Screenshot grounding data:
:::::
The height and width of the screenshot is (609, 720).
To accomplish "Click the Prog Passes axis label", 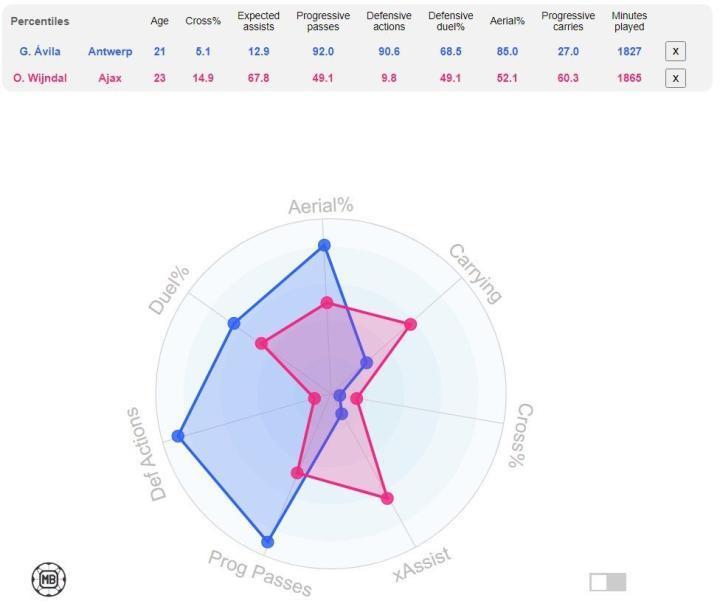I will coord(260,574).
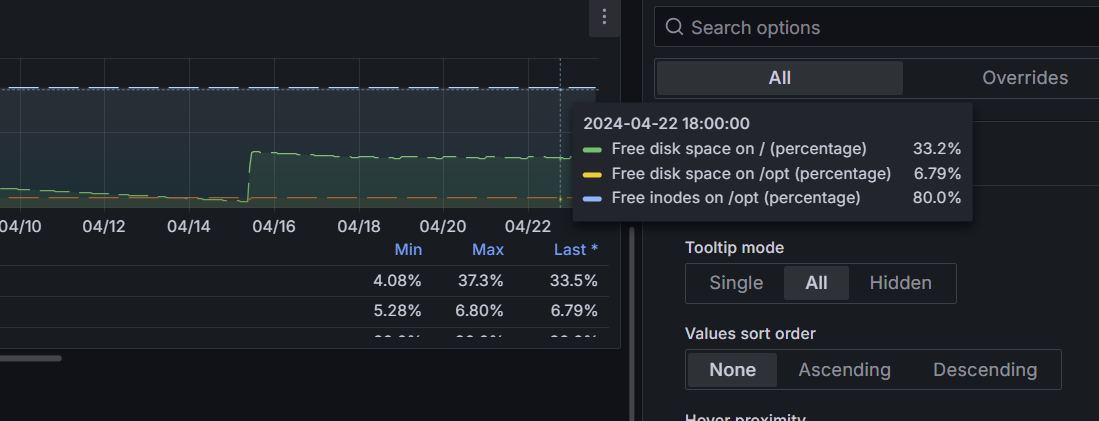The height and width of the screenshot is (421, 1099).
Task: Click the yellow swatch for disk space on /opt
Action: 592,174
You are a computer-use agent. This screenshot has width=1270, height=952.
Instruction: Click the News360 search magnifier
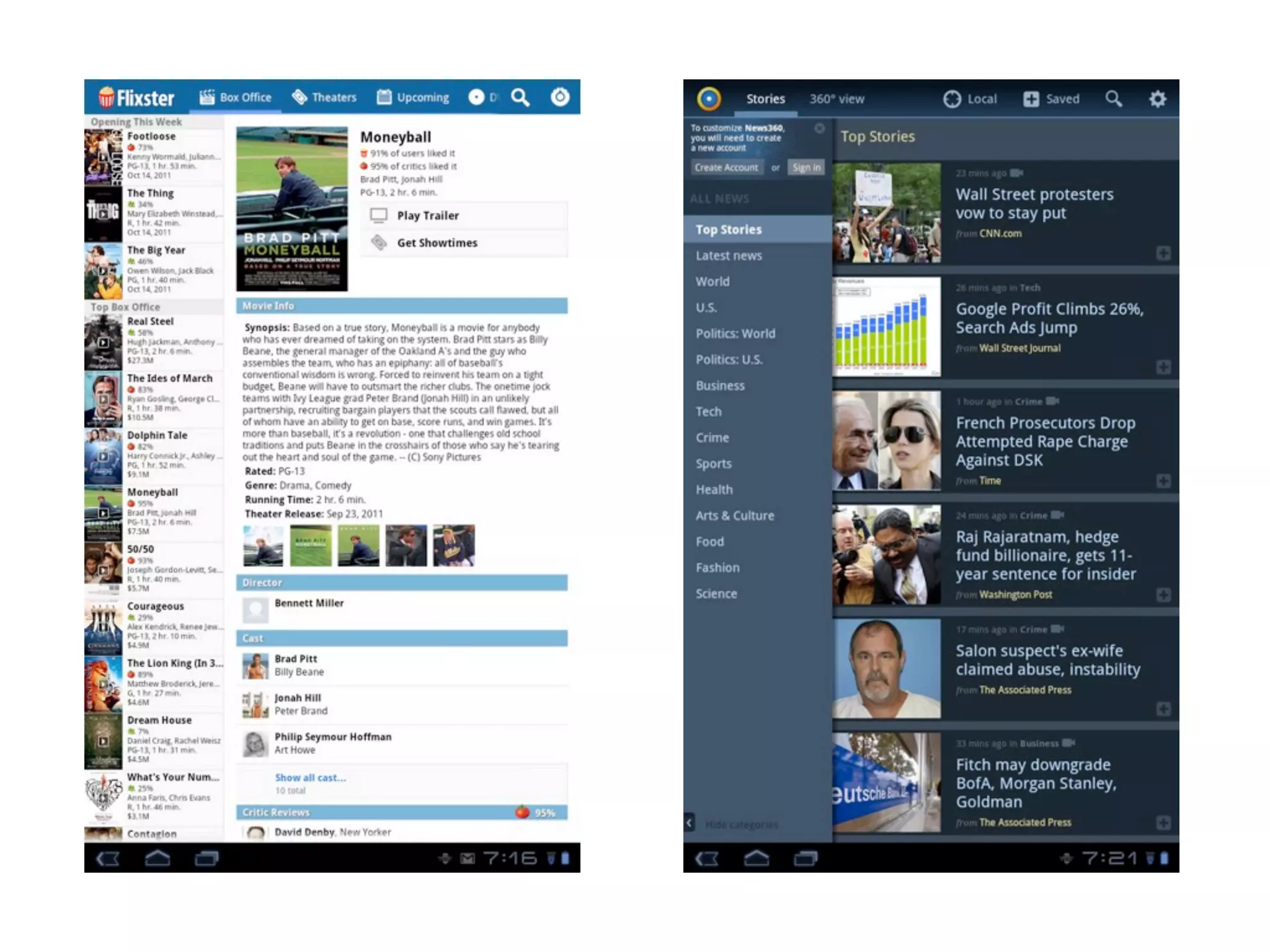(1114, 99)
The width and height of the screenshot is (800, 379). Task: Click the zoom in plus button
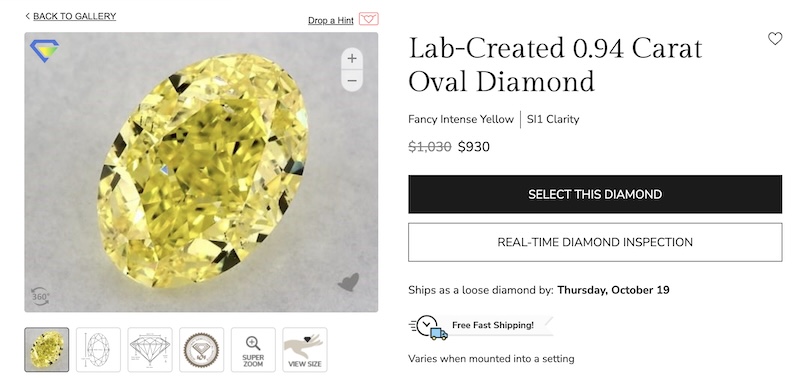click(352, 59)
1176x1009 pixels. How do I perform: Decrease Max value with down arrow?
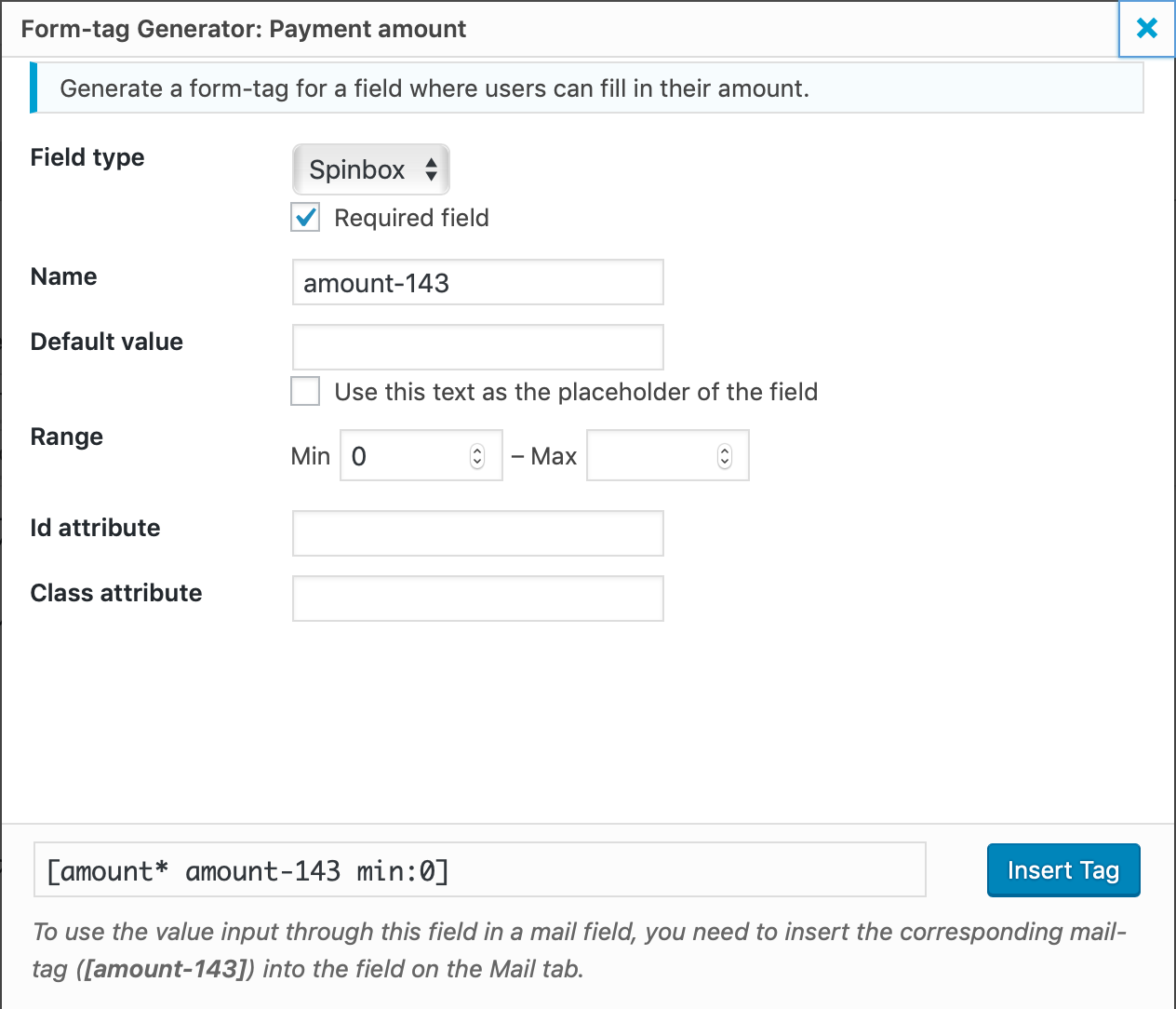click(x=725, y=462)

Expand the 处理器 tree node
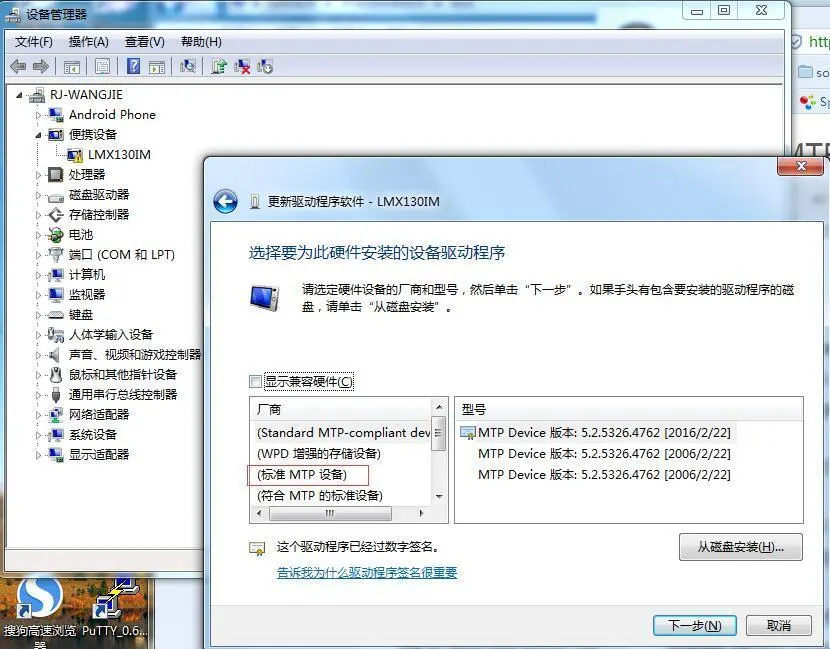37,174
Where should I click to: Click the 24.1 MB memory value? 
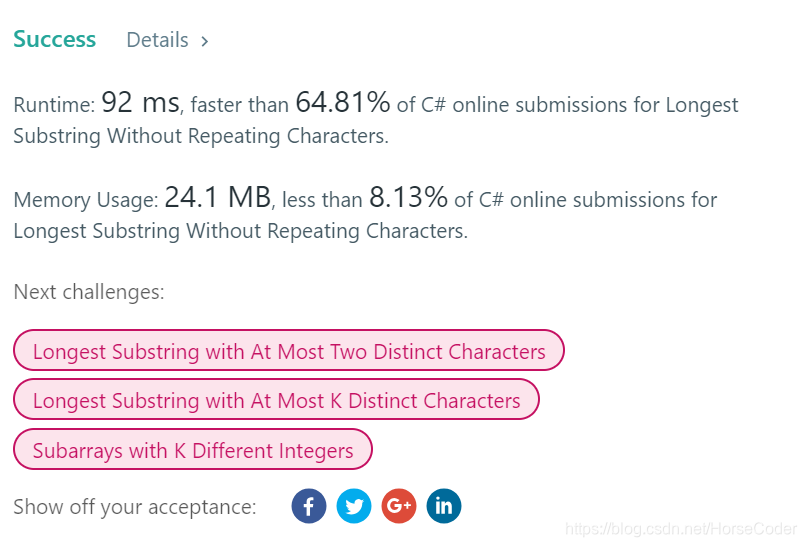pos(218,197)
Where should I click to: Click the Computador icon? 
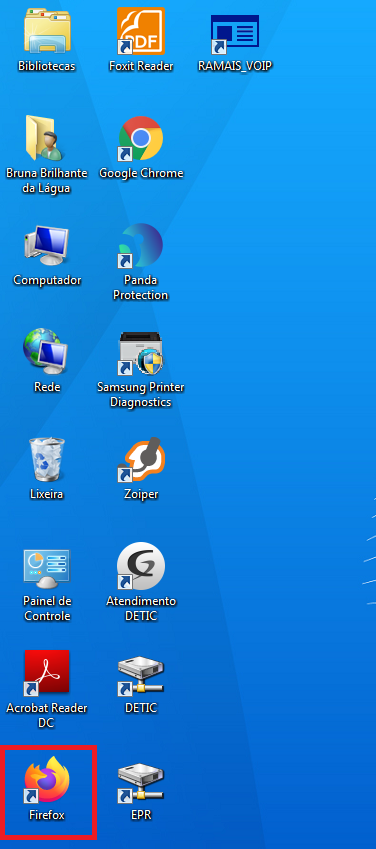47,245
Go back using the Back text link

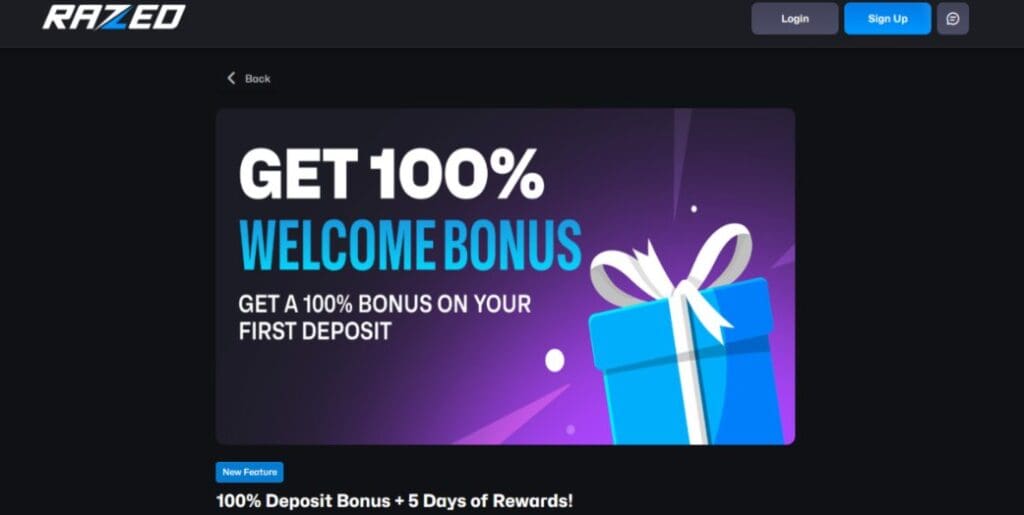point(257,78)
:::::
■ **Task details**
Omit all pictures and write out, exactly, only the lines from the line containing "The width and" through the last line of the entries above.

■ **Response area**
The width and height of the screenshot is (800, 379). Task: Click the zoom in plus button
click(352, 59)
1176x1009 pixels. How do I perform: Decrease Max value with down arrow?
click(x=725, y=462)

Expand the 处理器 tree node
37,174
Where should I click to: Click the 24.1 MB memory value? 
pos(218,197)
Where should I click to: Click the Computador icon? 
47,245
Go back using the Back text link

point(257,78)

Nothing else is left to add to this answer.